48 hours after...

The physiological aftermath of Thursday night has hit me like an avalanche today. It is interesting to observe yet again the physical disempowerment of severe stress. I felt like this when my son was at his most ill and in rabid psychosis. It feels like living inside a thunderstorm. Like everywhere has a layer of voltage that will cause an arc to spark across the gap, and I will be shocked with lightning leaving me shaking, speechless and broken yet again.

So, what had led to all this?

Why did the psychotherapist try to end my career?

What did he accuse me of?

And did I deserve to be accused?

By September this year I was seeking his apology. But my first communication in 2024 was about building bridges after a truly horrible end to therapy. An end so bad that I was suicidal. The second stage of communication was to say that I was actively seeking to understand what had happened, because feeling so awful, plain didn't make sense. 

It is important to note at this point, that it took me three years to work out what happened! 

At first I was blinded by the most obvious aspects of what was so wrong; that I'd paid £4000.0 to him to be talked down to, to be flirted with, to be subtly insulted and flattered. People imagine that the worse the harm the more obvious it is. But my experience is different, the psychotherapist's denial of truth and honesty were erosive, and I was blaming myself...the therapist denied me information that would have clarified things. Without that I was stuck in a fog of more gaslighting! When I finally understood this I wanted, I needed him to understand! Because it is a serious matter if a psychotherapist doesn't understand the mechanism and impact of epistemic injustice

My final email began with this paragraph:

Dear X.
If I was a client, I would tell her, I would tell me..that when a person who is supposed to help, ends up hurting you, the damage can cut even deeper, causing deep emotional and psychological harm. I would also say that it is institutional betrayal because this isn't just someone you trusted, this therapist is someone you were told that you should trust, by a system; by their ethical body, by your college, by their qualifications. Therapists are supposed to be the safe ones; trained, receiving supervision - so if something doesn't feel right it is easy to second guess yourself; and you were grieving, you had been in crisis and when you came to therapy you were trying to heal. Yet when you had doubts and tried to raise them, they were dismissed. You requested clarity, about underlying emotions and he told you 'that isn't how it works '..

And he accused me of harassing him.

On Thursday I was interviewed by the police 'under caution'....

What happened is beyond sad, I think it is pretty much abusive. There was no warning. He hadn't told me that he found my communication extremely distressing. He made a case to the police based on the fact that he had told me by email not to contact him ever again.
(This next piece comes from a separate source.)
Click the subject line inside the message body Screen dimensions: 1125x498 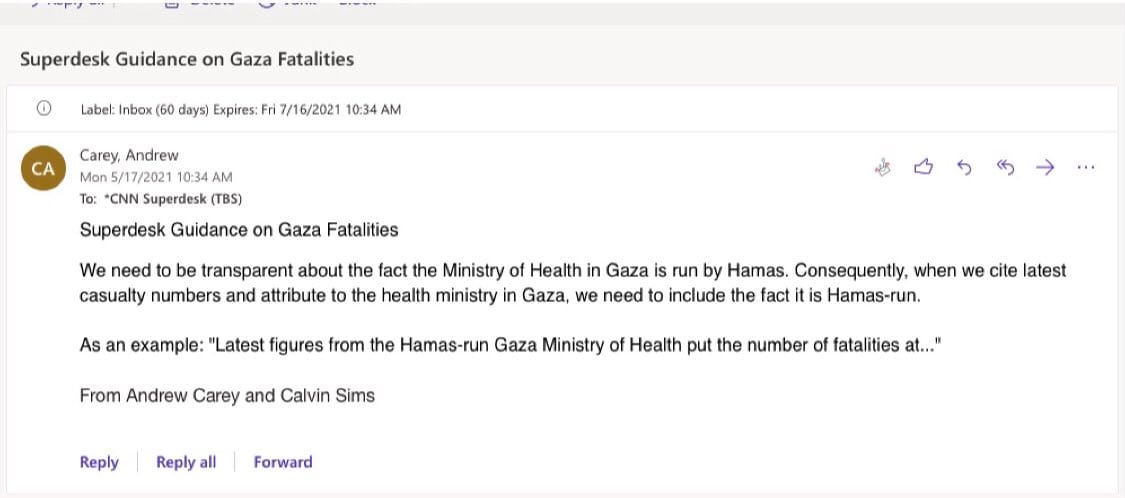pos(239,230)
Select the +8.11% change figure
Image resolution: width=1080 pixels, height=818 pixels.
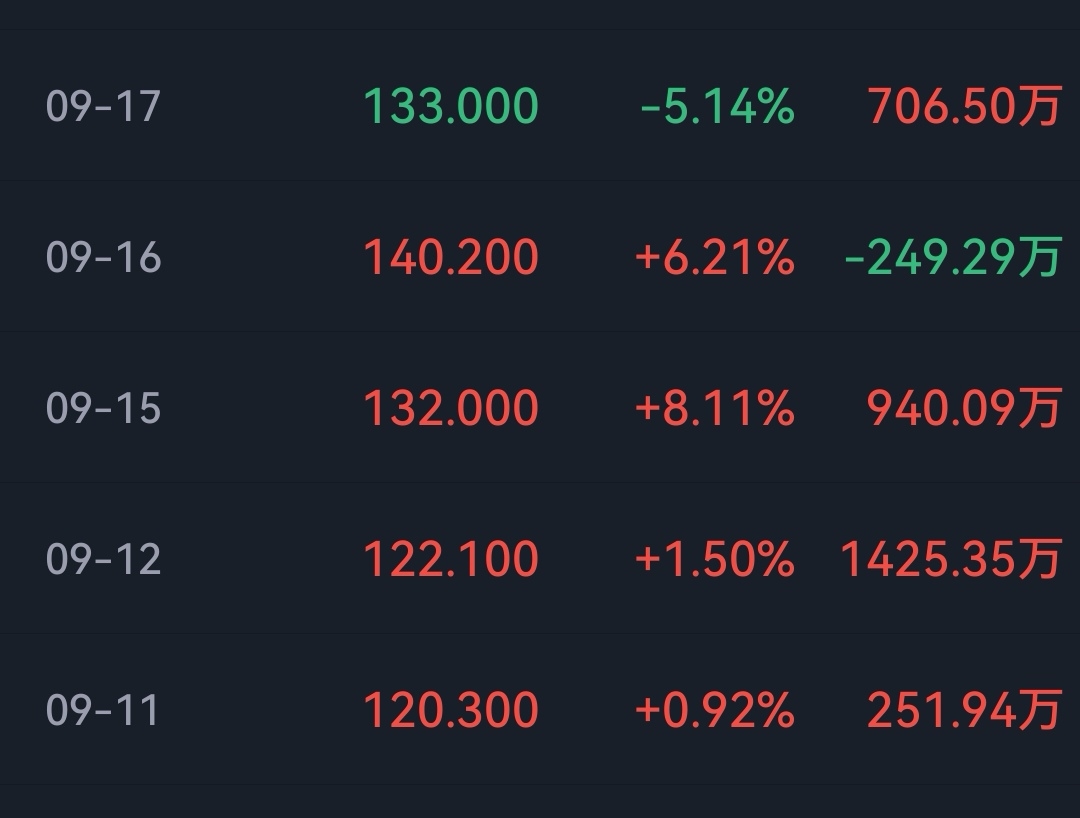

I didn't heed that because my reasons for writing were to rectify a serious problem! I certainly have reasons, and my complaints are legitimate. Add to that I have an ethical duty to speak up when I think another therapist is engaging in bad practice. 

The psychotherapist had missed a serious safeguarding issue, laughed inappropriately when I was in distress and ended the final session with the words "Right, times up!" Months before he had told me about another client who "wouldn't accept love" from him. 

I had serious concerns and he had already ignored my request for resolution. I felt that I was left with no alternative except to make a formal complaint to his ethical body. I sent him the recordings and transcripts of the two sessions where his 'process' was most evident so he could understand the basis of my concerns, because it would be possible otherwise for him to deny my account and he would say she misunderstood me...I wanted him to know that there was evidence. And in September I stated that I deserved an apology...I wanted this sorted out, I really didn't want to put him through the stress of a formal complaint!

My final letter was actually my victim statement...I needed to say it all.

When I left your room for the last time I walked in a daze back to my car. The sun seemed distant, a watery blue moon and so cold. I drove to the supermarket car park closest to the rail tracks, the place where my son’s friend had taken his life. I needed to be there to remind myself that I had promised at his inquest to become the kind of therapist who could help people in the same desperate agonised state of mind that led him to the tracks. As I left your room my promise felt violated and torn and I was in a worse state of mind than when I’d first started therapy. Walking towards the car I walked away from hope, as if the heat and life giving properties of the sun had turned to ice.. 

No reply.

Silence.

Then a letter from the police turned Wednesday into a nightmare of panic and overwhelming fear...so fortunate that I had this week off, because this experience has wrecked me...

See previous post.

What would I do differently?

I wish I hadn't tried to be kind. I should have dropped him directly into the official complaint procedure before he changed his ethical body....I was concerned about the effect an official complaint would have on his state of mind (!) and therefore the impact on his clients.

He had no such concerns for my clients....go figure!